To bring HIV away from the numbers, Iweala talks to people living with or affected by the virus.
He meets a man who tells him he wouldn’t want to be HIV negative again, because he has accepted the virus as a part of his life.
He meets a woman who has lost her aunt, someone who was like a mom to her.
He meets an HIV-positive humanitarian worker who is trying to send out the message that people can live with the virus, rather than just die from it. She wants to show that those who carry the virus are still strong, and that they can live a regular life.
He brings it all to eye-level through the stories he passes on to the reader.
Iweala says the most important step in the world’s fight against HIV/AIDS is openly talking about it in order to slowly remove the stigma, and that’s something he’s helping accomplish with this book.

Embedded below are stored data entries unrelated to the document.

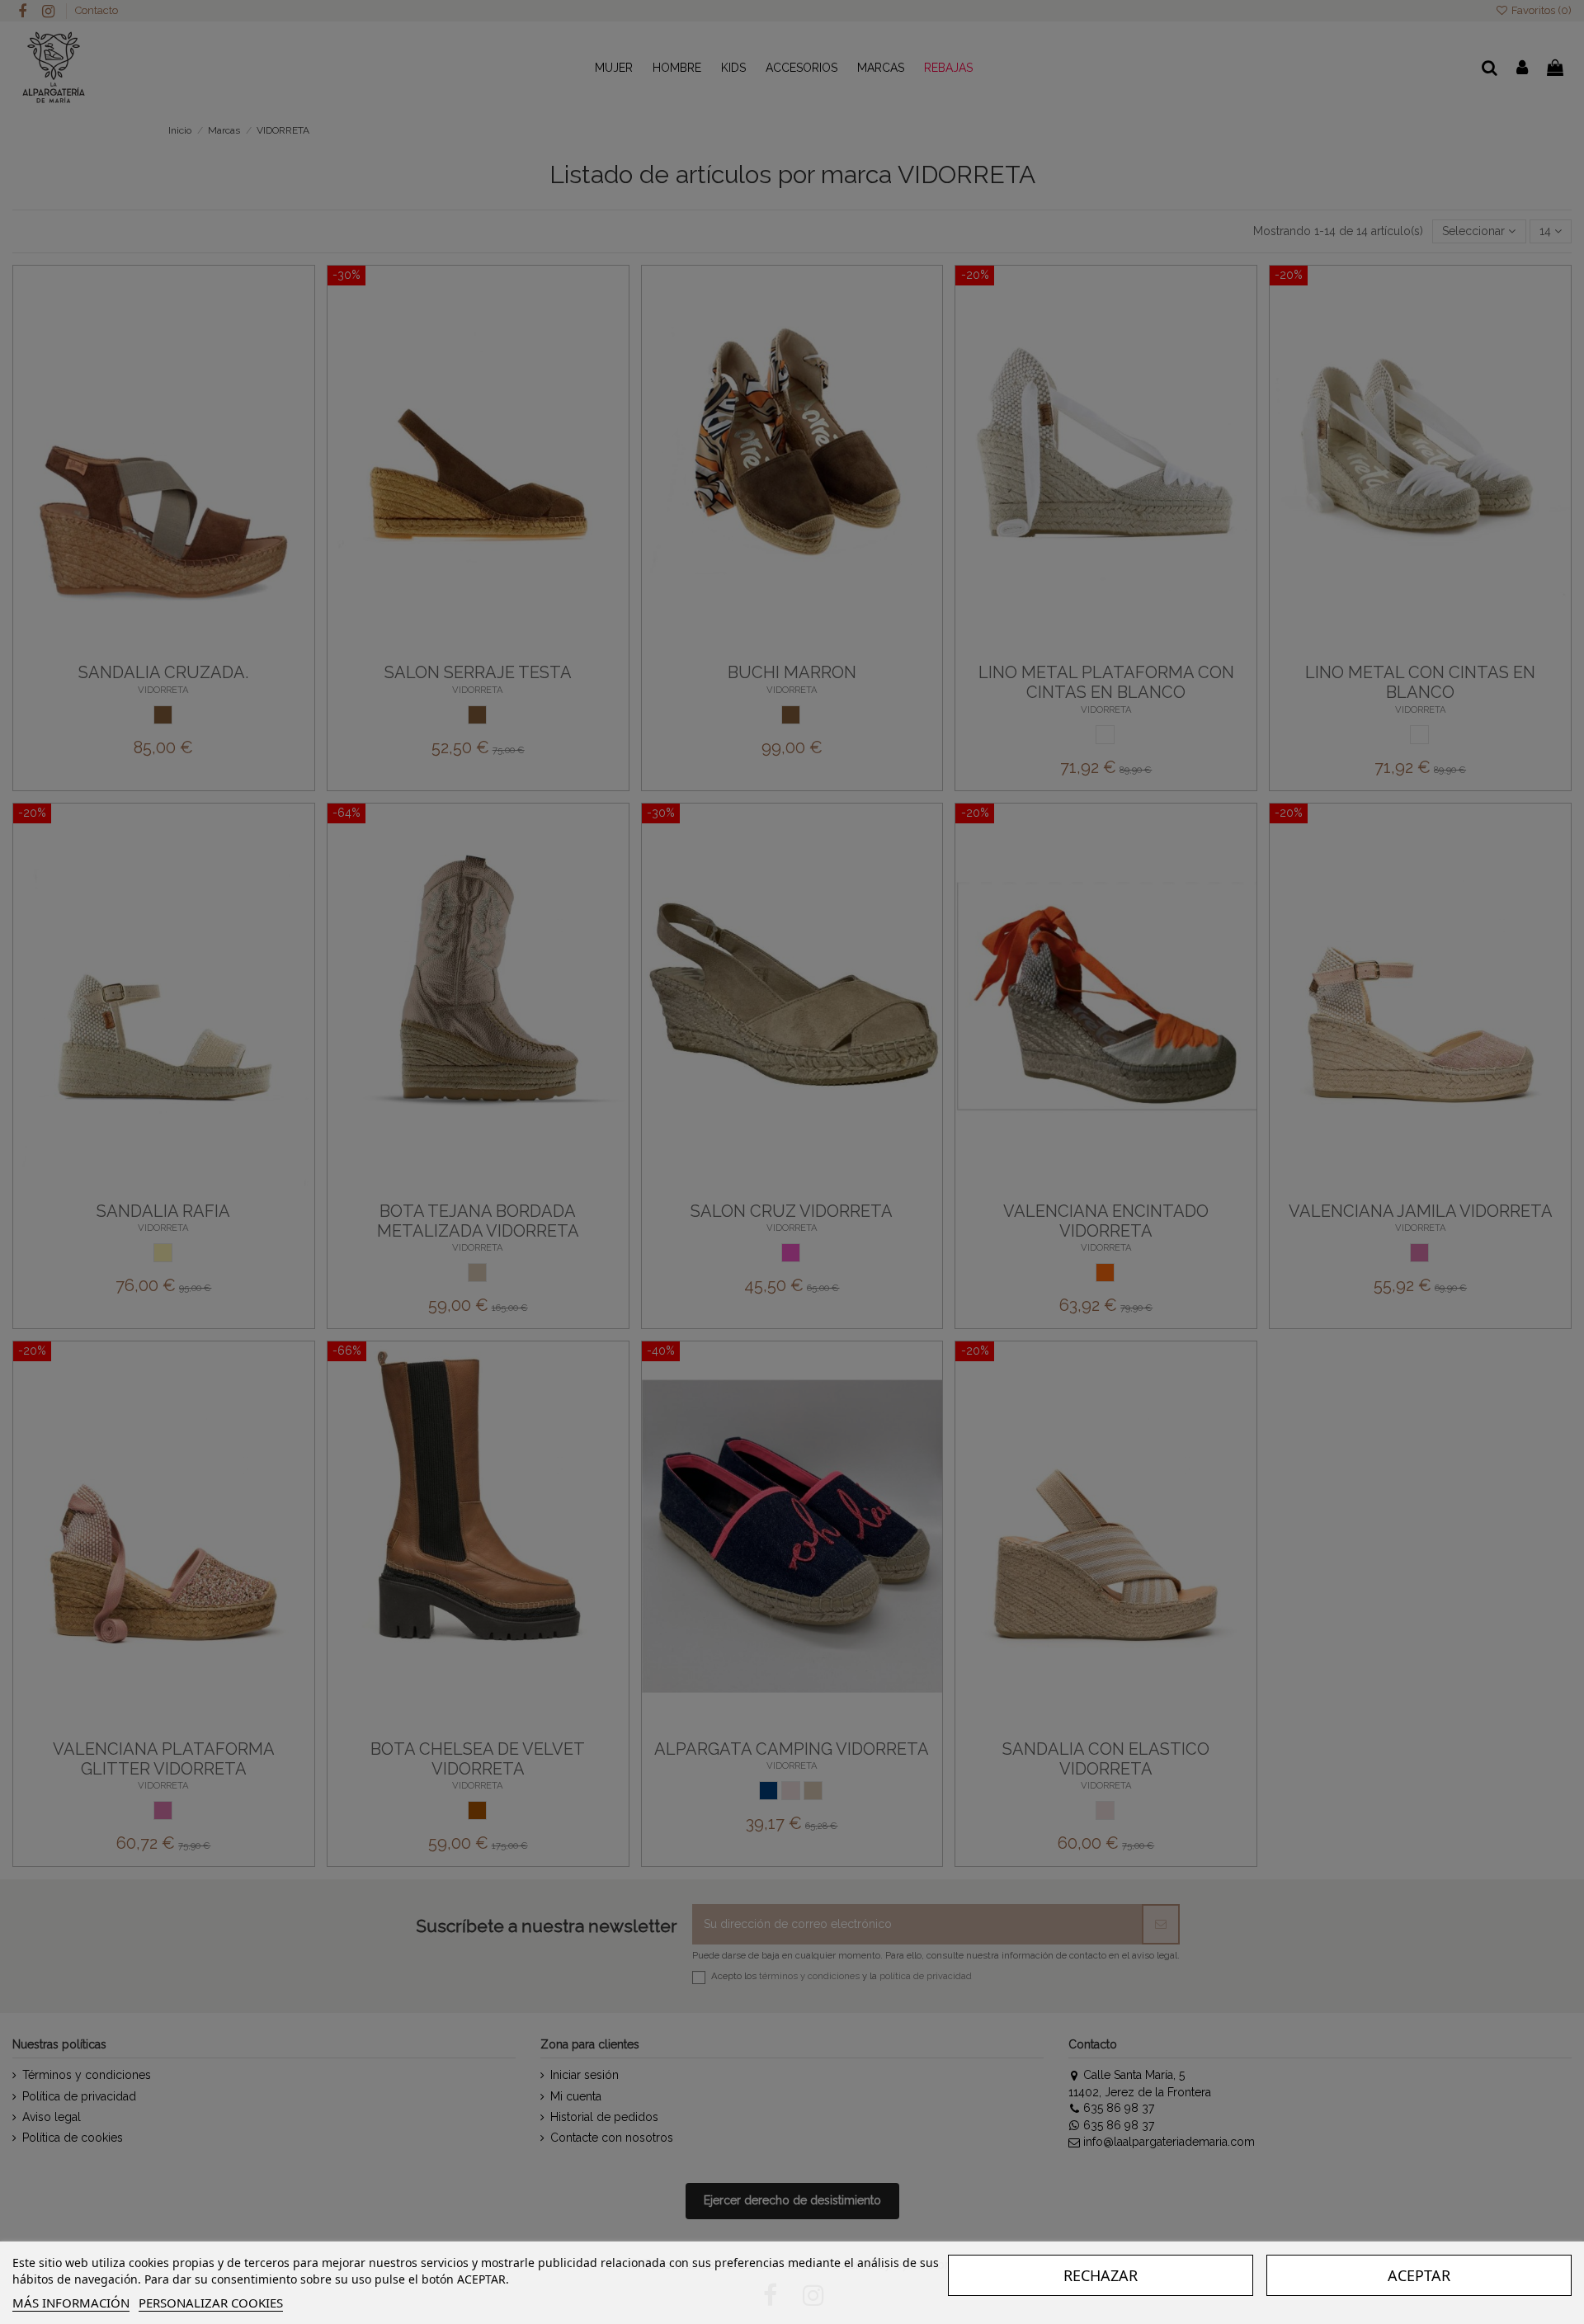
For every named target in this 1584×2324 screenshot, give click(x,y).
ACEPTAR (1419, 2275)
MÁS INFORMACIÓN (71, 2302)
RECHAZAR (1100, 2275)
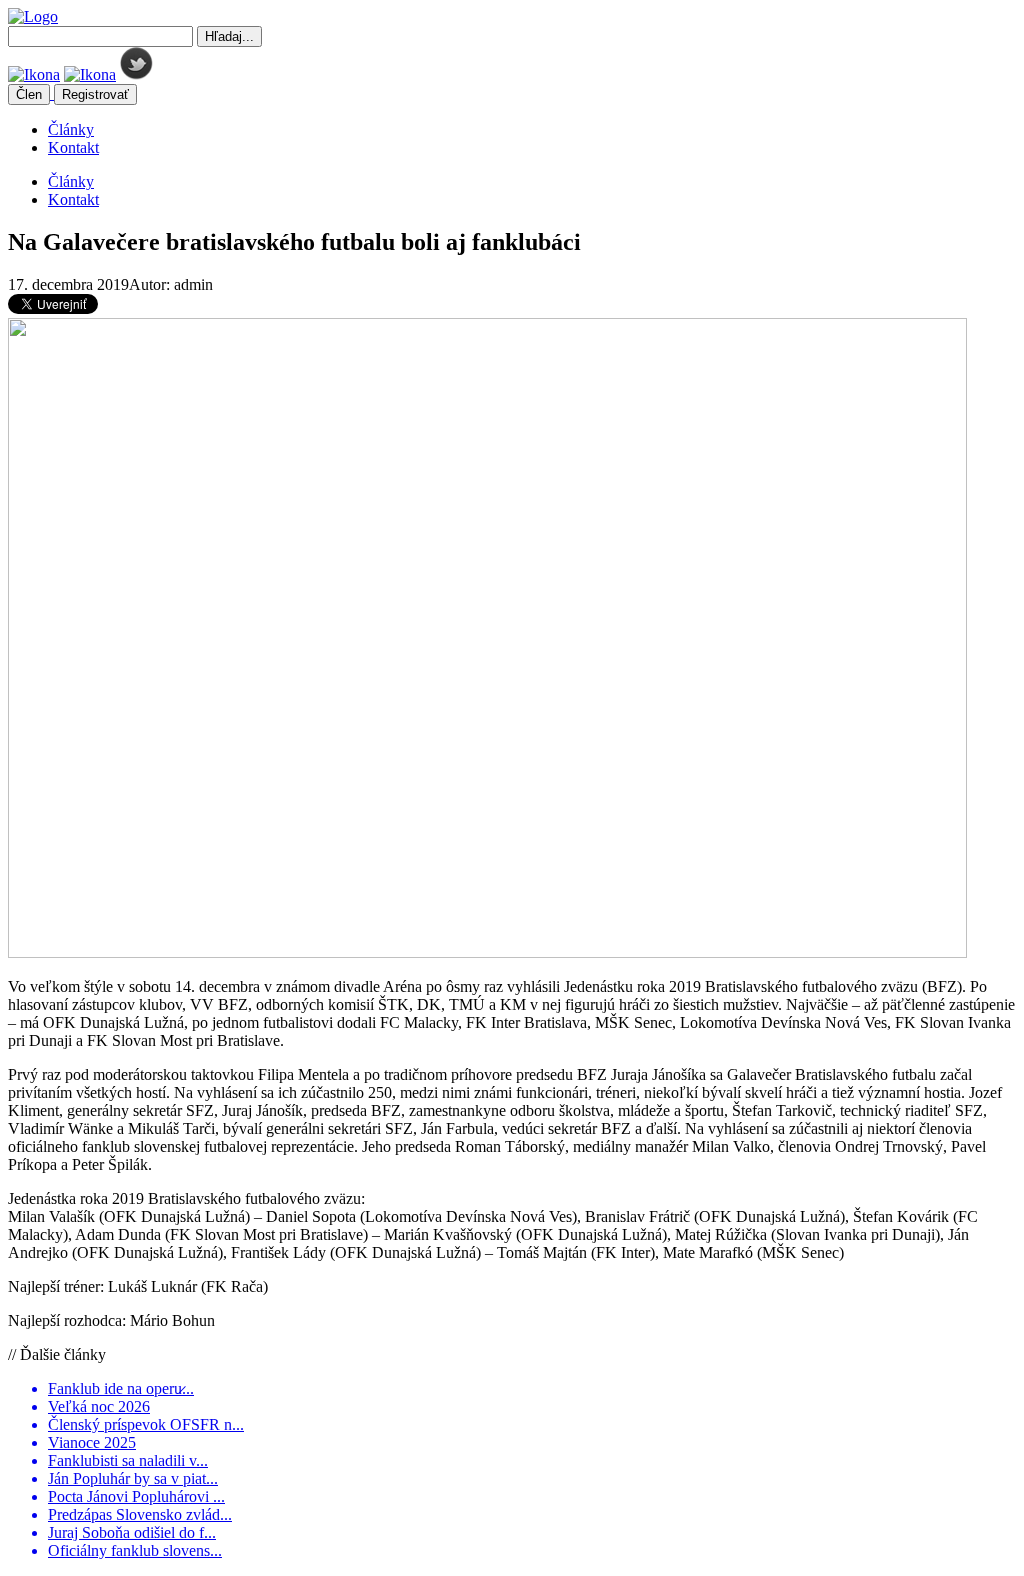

Staying on the topic of HIV/AIDS and sub-Saharan Africa, there’s another book I would recommend, in case you missed it in 2008 - Stephanie Nolen’s 28: Stories of Aids in Africa. Nolen is a foreign correspondent with the Globe and Mail, and she wrote this book after covering Africa for several years. Nolen tells 28 personal stories of people affected by the virus. The stories are both devastating and inspiring.